## [GIVEN PASSAGE]
########

Scientific classification
- Kingdom: Animalia
- Phylum: Chordata
- Class: Reptilia
- Order: Squamata
- Suborder: Serpentes
- Family: Lamprophiidae
- Genus: Lycophidion
- Species: L. capense
- Binomial name: Lycophidion capense (A. Smith, 1831)
- Synonyms: Lycodon capensis A. Smith, 1831; Lycophidium capense — Boulenger, 1893; Lycophidion capense — Laurent, 1968;

= Cape wolf snake =

- Genus: Lycophidion
- Species: capense
- Authority: (A. Smith, 1831)
- Conservation status: LC
- Synonyms: Lycodon capensis , A. Smith, 1831, Lycophidium capense , — Boulenger, 1893, Lycophidion capense , — Laurent, 1968

Species of snake

The Cape wolf snake (Lycophidion capense) is a species of oviparous, nonvenomous snake which occurs over a wide area of Southern, Central, and East Africa. Though docile and harmless, it may be confused with the very venomous stiletto snake.

==Subspecies==
The species contains three subspecies, including the nominotypical subspecies, L. c. capense:

- Lycophidion capense capense (A. Smith, 1831)

########

## [SUPPLIED INFORMATION]

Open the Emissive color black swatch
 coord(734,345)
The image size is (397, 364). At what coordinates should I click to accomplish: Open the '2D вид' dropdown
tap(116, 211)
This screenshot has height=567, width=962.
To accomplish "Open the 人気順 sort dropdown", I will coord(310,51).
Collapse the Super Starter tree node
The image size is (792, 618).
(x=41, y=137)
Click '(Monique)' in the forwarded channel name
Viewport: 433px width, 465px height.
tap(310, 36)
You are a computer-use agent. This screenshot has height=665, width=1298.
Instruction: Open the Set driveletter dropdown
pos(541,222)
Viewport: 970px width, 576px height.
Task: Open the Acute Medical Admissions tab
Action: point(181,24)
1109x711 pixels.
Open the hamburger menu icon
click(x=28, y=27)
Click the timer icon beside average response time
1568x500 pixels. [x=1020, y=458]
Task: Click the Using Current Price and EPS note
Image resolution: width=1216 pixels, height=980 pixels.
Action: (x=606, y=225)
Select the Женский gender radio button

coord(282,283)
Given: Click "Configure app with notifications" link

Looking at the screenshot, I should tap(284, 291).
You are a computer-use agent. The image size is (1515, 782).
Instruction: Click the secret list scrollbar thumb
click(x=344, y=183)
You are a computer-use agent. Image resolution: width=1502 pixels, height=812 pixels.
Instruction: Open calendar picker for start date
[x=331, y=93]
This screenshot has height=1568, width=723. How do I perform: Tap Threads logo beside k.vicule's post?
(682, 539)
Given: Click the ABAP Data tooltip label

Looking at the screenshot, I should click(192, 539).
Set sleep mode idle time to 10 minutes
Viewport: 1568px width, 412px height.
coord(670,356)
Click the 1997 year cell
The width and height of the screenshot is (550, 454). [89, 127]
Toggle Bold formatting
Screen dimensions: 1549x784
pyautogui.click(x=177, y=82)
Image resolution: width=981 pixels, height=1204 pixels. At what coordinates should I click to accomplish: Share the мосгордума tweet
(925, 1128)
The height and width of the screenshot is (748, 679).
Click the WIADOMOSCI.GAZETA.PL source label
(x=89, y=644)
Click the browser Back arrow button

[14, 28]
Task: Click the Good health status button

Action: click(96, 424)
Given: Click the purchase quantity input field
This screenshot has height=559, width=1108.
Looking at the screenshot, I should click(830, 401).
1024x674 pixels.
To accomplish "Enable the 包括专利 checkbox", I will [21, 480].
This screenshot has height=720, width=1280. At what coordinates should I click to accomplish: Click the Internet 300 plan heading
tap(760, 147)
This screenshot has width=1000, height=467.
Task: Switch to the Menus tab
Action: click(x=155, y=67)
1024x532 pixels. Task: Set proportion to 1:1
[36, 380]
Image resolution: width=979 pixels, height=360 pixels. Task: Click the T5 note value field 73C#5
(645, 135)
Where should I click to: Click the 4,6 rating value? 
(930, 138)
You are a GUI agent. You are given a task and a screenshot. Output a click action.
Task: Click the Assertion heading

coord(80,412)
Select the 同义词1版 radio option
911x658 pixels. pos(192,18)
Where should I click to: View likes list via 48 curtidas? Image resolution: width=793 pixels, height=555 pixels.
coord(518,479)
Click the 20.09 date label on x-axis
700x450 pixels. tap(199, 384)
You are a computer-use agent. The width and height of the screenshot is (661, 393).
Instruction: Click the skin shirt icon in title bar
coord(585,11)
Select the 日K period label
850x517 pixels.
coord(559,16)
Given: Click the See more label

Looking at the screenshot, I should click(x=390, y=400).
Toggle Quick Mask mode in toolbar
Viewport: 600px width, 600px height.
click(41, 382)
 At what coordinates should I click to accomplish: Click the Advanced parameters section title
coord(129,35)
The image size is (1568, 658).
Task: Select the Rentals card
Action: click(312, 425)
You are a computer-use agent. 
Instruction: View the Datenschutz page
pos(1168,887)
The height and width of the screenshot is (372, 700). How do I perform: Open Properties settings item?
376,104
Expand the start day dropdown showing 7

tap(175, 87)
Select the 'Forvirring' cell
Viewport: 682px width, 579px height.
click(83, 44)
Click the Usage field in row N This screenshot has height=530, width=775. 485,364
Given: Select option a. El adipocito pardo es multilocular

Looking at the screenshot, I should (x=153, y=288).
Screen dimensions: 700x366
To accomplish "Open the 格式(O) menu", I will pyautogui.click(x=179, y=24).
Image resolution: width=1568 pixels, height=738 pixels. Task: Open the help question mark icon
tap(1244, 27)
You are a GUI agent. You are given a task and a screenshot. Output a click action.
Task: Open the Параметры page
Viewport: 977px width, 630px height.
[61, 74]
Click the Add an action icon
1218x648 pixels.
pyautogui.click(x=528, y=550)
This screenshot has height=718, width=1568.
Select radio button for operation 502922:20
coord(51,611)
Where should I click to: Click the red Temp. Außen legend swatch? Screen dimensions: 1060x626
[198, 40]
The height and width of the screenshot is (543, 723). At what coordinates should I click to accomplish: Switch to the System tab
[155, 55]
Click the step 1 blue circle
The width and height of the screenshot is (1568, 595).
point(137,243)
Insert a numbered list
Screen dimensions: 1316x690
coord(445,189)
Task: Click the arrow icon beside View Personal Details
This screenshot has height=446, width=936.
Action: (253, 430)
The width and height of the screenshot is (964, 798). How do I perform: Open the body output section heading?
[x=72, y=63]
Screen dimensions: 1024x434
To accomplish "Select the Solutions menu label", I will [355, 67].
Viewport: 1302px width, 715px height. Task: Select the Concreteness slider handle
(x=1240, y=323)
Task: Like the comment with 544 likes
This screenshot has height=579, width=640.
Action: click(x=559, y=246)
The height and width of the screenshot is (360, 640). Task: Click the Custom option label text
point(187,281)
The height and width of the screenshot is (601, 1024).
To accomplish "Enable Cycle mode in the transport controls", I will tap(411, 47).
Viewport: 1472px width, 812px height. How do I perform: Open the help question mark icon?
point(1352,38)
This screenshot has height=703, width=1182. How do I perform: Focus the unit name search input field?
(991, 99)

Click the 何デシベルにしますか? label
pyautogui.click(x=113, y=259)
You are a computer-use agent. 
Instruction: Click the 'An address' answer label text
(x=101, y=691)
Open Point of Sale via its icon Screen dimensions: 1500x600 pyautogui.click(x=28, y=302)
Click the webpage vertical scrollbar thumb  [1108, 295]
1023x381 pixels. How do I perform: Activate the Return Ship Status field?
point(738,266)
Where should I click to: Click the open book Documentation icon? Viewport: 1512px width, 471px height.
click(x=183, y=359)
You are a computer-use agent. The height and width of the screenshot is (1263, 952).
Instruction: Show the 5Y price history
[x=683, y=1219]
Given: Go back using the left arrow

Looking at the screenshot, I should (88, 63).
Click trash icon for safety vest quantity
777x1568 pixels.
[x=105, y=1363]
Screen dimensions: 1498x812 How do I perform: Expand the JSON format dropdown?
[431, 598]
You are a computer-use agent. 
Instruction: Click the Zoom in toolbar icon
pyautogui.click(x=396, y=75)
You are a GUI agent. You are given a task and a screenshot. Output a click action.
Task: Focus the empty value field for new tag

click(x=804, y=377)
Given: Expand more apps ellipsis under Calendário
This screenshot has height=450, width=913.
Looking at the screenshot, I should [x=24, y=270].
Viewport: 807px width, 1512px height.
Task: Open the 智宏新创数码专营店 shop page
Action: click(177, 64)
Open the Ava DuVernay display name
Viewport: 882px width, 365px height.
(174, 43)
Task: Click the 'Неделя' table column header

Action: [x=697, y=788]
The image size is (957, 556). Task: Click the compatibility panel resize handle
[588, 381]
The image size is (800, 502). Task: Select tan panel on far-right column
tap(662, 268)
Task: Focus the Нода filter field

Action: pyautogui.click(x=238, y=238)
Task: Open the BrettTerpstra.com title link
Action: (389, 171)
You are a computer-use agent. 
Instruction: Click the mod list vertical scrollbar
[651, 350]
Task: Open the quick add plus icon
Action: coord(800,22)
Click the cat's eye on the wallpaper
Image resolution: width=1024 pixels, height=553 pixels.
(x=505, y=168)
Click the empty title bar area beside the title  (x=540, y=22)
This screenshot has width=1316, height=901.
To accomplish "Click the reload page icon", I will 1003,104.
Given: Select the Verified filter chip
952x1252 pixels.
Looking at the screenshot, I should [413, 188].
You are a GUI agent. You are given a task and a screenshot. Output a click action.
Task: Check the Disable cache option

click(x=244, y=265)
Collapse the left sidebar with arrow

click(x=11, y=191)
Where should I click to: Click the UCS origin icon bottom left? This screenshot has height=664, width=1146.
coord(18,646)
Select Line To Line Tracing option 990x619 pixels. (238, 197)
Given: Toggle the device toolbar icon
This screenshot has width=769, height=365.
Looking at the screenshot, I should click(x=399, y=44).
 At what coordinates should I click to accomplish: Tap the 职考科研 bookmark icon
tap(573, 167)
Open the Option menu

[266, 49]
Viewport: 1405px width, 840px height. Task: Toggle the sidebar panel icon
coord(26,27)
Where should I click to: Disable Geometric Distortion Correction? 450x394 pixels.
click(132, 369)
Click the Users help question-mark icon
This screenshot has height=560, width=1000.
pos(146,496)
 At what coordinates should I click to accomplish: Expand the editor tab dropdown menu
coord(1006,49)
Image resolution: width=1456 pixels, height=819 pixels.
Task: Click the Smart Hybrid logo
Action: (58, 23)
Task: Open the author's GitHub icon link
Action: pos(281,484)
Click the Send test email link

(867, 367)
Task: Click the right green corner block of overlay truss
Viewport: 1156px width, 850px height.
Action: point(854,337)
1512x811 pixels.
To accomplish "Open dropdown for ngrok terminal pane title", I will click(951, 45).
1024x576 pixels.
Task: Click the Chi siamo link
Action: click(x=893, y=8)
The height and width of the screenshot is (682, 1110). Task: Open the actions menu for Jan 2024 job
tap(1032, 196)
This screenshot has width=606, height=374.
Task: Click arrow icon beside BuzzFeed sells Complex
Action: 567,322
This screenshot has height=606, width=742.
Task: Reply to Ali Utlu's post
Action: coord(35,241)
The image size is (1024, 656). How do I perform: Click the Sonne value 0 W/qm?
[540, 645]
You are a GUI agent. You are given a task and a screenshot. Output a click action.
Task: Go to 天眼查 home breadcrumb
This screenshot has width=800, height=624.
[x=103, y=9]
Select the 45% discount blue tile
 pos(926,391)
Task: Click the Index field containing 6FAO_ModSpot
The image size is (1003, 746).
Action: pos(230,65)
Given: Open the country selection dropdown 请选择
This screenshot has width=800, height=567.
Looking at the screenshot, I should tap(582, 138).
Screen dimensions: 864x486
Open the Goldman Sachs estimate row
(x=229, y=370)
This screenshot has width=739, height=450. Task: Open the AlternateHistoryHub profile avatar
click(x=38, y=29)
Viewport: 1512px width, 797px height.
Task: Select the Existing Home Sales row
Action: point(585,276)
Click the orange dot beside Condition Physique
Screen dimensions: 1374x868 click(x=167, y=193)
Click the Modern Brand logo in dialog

########

## [WORK ORDER]
Please copy out the entire Cape wolf snake text word for word. The data is separate from the Cape wolf snake text.

## [ANSWER FOR THE TASK]
Scientific classification
- Kingdom: Animalia
- Phylum: Chordata
- Class: Reptilia
- Order: Squamata
- Suborder: Serpentes
- Family: Lamprophiidae
- Genus: Lycophidion
- Species: L. capense
- Binomial name: Lycophidion capense (A. Smith, 1831)
- Synonyms: Lycodon capensis A. Smith, 1831; Lycophidium capense — Boulenger, 1893; Lycophidion capense — Laurent, 1968;

= Cape wolf snake =

- Genus: Lycophidion
- Species: capense
- Authority: (A. Smith, 1831)
- Conservation status: LC
- Synonyms: Lycodon capensis , A. Smith, 1831, Lycophidium capense , — Boulenger, 1893, Lycophidion capense , — Laurent, 1968

Species of snake

The Cape wolf snake (Lycophidion capense) is a species of oviparous, nonvenomous snake which occurs over a wide area of Southern, Central, and East Africa. Though docile and harmless, it may be confused with the very venomous stiletto snake.

==Subspecies==
The species contains three subspecies, including the nominotypical subspecies, L. c. capense:

- Lycophidion capense capense (A. Smith, 1831)